I have also tested known CCF Mk X centre section spar remains which report manganese alloy (DTD 138) spar booms, obviously different to the British made aircraft using nickel chromium booms (S88c). Subject to confirmation, the theory is that CCF used local materials for Mk X that were different to materials used in the UK. The link to your question is whether a RCAF AP would specify DTD138 for centre section spar boom repairs, which would be delightful to confirm, or a later RAF AP covering Mk X would do the same.

In thinking through this information I have the following reflections :

Repair & Maintenance APs were practical documents focused on the quick return to air of battle damaged aircraft. Therefore materials reasonably at hand of a repair unit would be specified. The great advantage of DTD 166 was its presentation as sheets of work hardened material with a strength of 50T minimum that could be work hardened to 65T and used to repair a wide scope of the Hurricane structure. I have seen in lists of equipment for Maintenance units dealing with Hart biplanes in the 1930’s in Iraq sheets of DTD 166, and it can be defensible to accept that this practice continued with the Hurricane, as the argument in the buildup to 1939 was there were trained fitters for this type of aircraft and they should be built in preference to the monocoque aluminium Spitfire types. There is no mention of sheets of S88c, which is a corrodible material which can only be supplied as heat treated coil, far less practical to a front line maintenance unit. I draw the conclusion that repairs using S88c where based on salvage material from written off aircraft.

To introduce a new material, DTD 138, into the mix would be an unwelcome complication in procurement and engineering management. It would make more sense for a CCF Mk X to be repairable with DTD 166 or salvaged S88c. They key is the performance values of this material, in that work hardened DTD166 would aquire strength values of 65T, in common with 65T S88c and 65T DTD138.

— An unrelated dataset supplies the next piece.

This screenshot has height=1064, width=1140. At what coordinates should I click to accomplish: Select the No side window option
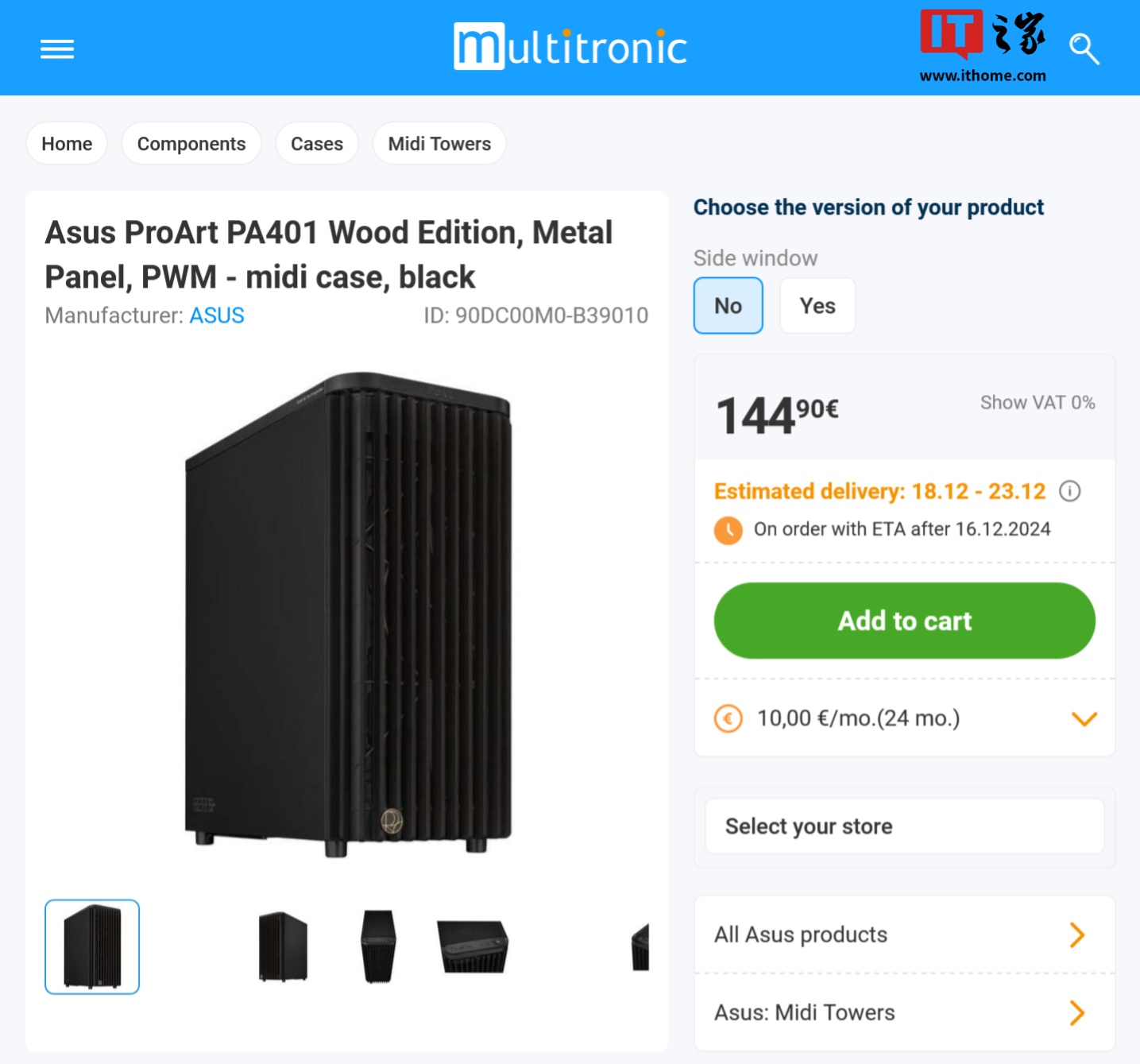728,306
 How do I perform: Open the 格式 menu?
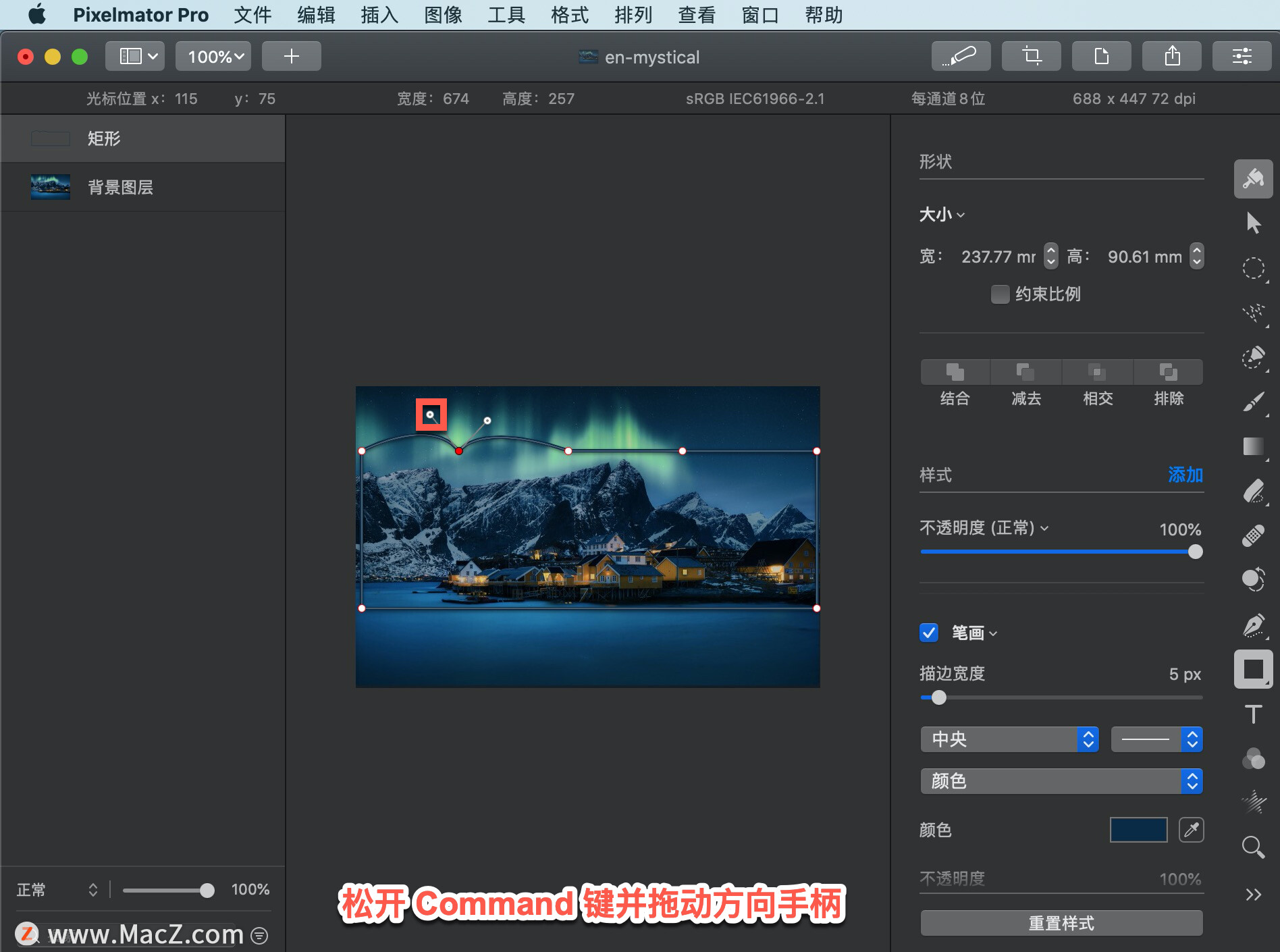click(568, 15)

Where CCF did re-engineer the Mk X Hurricane structure, they would have taken care to meet the same strength values using DTD 138 as the original S88c. In other words spars would be absolutely interchangeable, and there would be no complication in a frontline maintenance unit in blending CCF parts with UK parts. In this respect the simple solution would be to allow the maintenance unit to rely on existing APs, without confusing them with questions about materials. If this is true then no maintenance AP will come to light that specifies DTD 138, though in the literature of the 1930’s DTD 138 is listed as a typical spar material.

I think today, that most folk would not recognise the use of DTD 138 in Hurricane construction. If the logic stands, that it is directly interchangeable with materials more commonly understood to be used in Hurricane construction, then it is largely just a curiosity. It does suggest, however, a considerable effort to re engineer the Hurricane structure in Canada that would be a fruitful body of work to rediscover. Consistent with this are the use of SAE 4130 spar liner tube in the CCF product rather than 3% nickel alloy T50 in the UK product and United States sourced EN 8630 nickel-chrome-moly fuselage tubes in the CCF product rather than 3% nickel alloy T50 in the UK product.

This is an example of wartime substitution which could greatly inform future restoration work concerned with strip steel and pin jointed construction. Clever Canadians.